Abstract

Nocturnal rostral fluid shift has been suggested to be a risk factor for obstructive sleep apnea (OSA) in healthy subjects after lower body positive pressurization. It remains unclear whether this may apply to subjects with nephrotic lower limb edema and, if so, whether disease remission may reverse the accompanying OSA. Patients who presented with steroid-responsive primary nephrotic syndrome with lower limb edema as the predominant presenting clinical feature were recruited. They underwent one overnight polysomnography (PSG) before treatment and a repeat testing after achieving remission of the nephrotic edema. Among 23 consecutive nephrotic subjects, 11 (48%) had polysomnographic evidence of sleep apnea [apnea-hypopnea index (AHI)≥5] upon presentation.

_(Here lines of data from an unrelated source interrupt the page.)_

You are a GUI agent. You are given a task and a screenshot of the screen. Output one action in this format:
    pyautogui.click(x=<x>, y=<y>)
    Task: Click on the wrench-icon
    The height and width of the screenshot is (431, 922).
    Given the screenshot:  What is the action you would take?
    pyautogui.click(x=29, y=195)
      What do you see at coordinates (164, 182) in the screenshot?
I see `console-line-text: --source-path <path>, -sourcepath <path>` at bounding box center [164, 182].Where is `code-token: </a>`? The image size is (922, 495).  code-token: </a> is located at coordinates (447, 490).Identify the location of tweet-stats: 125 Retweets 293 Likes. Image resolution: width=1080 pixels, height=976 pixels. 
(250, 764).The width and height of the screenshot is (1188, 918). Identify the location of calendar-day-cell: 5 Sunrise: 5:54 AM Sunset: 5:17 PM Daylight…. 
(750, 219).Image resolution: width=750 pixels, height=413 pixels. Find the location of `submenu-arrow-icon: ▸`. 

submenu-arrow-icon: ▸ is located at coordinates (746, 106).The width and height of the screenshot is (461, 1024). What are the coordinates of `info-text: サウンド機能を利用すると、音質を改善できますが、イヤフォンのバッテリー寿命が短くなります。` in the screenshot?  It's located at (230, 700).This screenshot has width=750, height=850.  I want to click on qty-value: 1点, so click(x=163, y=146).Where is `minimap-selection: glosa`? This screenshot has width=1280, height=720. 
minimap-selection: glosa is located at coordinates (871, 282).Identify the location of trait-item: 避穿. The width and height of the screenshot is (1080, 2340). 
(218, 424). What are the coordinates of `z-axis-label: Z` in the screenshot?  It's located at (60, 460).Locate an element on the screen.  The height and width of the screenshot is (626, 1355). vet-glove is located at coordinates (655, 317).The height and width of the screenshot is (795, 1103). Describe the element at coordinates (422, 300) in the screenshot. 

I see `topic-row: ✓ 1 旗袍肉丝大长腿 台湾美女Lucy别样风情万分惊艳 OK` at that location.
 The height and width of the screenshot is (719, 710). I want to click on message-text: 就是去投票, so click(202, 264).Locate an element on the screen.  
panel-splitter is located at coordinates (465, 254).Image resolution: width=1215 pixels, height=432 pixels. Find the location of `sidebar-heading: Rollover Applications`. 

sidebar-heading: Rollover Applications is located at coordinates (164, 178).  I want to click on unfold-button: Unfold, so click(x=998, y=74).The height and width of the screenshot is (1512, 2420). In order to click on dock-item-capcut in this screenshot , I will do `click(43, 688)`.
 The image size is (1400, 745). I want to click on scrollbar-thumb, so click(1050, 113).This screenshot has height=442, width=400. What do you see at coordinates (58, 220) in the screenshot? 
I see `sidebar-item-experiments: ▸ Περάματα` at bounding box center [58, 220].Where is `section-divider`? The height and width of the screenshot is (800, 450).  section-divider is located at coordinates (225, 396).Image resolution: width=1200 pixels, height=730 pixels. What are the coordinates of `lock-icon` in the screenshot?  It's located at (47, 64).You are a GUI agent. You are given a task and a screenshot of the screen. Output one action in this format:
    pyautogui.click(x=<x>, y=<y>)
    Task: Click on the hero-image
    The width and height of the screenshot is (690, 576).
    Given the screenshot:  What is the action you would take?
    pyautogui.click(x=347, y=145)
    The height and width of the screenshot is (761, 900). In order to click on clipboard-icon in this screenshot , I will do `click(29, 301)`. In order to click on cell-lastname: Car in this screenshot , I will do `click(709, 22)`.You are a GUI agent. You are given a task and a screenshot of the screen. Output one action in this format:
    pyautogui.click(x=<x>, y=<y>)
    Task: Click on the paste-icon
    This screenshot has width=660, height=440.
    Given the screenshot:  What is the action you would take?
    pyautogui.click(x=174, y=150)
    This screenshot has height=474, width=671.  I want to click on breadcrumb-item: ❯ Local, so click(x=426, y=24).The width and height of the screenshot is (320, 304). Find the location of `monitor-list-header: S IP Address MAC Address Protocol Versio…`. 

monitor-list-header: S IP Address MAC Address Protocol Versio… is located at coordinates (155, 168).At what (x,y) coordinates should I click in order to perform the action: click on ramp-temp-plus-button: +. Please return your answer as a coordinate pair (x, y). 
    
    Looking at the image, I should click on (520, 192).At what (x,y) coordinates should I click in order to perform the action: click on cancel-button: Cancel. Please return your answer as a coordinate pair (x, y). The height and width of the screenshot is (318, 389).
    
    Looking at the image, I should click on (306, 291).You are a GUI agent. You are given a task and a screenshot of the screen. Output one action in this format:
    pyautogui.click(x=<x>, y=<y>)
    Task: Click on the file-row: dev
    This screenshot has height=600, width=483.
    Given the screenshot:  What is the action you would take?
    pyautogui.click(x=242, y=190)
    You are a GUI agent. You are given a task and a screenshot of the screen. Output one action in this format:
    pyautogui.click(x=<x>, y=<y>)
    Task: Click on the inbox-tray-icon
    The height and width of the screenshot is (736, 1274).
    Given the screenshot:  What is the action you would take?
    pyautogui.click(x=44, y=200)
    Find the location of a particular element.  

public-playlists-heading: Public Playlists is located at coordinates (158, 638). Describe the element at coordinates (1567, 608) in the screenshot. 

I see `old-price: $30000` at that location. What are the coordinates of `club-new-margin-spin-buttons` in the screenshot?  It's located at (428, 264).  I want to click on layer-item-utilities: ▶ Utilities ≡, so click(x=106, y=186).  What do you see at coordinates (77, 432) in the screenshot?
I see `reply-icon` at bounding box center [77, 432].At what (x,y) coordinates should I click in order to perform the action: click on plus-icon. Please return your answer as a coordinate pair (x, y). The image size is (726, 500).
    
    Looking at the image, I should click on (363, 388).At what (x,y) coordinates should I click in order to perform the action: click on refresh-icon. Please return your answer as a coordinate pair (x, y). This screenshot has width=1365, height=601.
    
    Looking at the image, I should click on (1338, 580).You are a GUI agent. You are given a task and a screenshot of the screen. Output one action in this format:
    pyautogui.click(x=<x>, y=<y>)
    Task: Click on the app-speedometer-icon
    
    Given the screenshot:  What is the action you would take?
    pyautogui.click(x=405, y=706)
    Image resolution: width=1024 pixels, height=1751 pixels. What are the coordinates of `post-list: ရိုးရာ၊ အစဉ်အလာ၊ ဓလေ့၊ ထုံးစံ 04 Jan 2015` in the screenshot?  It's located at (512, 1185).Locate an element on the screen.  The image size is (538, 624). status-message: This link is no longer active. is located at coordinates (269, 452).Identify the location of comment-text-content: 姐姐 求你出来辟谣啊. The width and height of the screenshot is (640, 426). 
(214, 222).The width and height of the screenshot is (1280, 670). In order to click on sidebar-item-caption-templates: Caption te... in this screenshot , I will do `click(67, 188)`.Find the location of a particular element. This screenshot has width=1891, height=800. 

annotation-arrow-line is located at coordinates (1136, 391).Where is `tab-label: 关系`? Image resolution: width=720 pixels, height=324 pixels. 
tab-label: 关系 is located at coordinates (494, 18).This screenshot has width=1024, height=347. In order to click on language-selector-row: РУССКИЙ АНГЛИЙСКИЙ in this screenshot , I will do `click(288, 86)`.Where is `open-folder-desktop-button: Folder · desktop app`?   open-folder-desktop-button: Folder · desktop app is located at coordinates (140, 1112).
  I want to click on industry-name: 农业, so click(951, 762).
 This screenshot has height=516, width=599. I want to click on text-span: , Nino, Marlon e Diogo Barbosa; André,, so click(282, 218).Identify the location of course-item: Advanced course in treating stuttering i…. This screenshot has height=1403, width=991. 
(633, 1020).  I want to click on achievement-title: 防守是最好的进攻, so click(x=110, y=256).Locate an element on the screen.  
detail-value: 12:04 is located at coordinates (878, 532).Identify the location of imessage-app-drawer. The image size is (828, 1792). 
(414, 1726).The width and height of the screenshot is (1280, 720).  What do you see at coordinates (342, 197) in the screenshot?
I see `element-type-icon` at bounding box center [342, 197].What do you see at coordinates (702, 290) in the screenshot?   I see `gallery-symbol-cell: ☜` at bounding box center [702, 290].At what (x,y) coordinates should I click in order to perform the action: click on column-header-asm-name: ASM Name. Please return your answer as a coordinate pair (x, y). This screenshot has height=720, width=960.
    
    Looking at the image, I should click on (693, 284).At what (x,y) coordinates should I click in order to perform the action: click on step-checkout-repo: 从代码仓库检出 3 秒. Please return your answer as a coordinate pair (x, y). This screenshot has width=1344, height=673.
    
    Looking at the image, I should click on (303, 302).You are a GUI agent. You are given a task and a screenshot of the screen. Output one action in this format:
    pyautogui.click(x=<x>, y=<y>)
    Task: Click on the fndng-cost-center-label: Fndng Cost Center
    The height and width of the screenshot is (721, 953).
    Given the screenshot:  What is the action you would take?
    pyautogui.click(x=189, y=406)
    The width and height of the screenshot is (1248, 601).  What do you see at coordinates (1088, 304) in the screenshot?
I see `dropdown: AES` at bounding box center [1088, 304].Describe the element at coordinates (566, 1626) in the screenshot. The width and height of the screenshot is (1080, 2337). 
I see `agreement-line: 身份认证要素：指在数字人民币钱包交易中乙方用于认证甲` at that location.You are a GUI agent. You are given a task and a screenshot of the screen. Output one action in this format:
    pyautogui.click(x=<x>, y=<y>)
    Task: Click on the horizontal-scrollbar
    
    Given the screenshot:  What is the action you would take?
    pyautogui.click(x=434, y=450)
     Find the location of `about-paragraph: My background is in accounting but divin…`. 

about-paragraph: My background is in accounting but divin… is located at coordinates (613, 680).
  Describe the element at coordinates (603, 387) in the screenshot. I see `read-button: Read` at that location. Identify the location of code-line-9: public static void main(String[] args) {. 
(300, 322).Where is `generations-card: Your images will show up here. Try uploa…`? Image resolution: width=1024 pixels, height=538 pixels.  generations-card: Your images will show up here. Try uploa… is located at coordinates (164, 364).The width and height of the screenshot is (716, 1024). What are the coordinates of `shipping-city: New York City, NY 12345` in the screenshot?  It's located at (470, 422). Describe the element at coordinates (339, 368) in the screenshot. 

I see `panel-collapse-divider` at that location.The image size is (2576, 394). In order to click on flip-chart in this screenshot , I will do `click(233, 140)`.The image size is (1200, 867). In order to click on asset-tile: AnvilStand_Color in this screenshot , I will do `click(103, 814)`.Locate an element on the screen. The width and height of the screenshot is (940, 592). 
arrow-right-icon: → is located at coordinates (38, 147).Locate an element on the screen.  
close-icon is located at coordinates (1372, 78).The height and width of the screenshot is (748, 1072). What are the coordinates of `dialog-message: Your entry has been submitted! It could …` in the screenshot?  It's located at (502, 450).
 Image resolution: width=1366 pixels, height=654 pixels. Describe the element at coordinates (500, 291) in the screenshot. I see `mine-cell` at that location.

After steroid-based treatment, there was remission of proteinuria associated with complete disappearance of lower limb edema, significant reduction of body mass index, waist, hip and calf circumferences and total body water mainly in the extracellular compartment. Repeat PSG, performed 8.1±2.6 months later, showed that the overall (N=23) respiratory disturbance index (RDI) and AHI fell from 17.3±5.0 to 8.7±2.5 (P<0.05) and from 16.3±5.1 to 7.8±2.3 (P=0.057), respectively. Among the 11 subjects with sleep apnea detected at baseline, their AHI and RDI fell from 33.4±7.8 to 15.0±3.7 (P<0.05) and from 34.8±7.6 to 16.5±4.0 (P<0.05), respectively. There was also concomitant improvement in sleep efficiency, mean nocturnal oxygen saturation, shorter duration during sleep with oxygen saturation<95 and <90% and reduced desaturation index. There was also subjective improvement in self-reported daytime sleepiness. Nephrotic lower limb edema is associated with disturbed respiratory breathing and increased propensity to OSA, which was reversed upon remission of the nephrosis. This gathers a unifying concept for the role of nocturnal rostral fluid shift in the pathogenesis of OSA.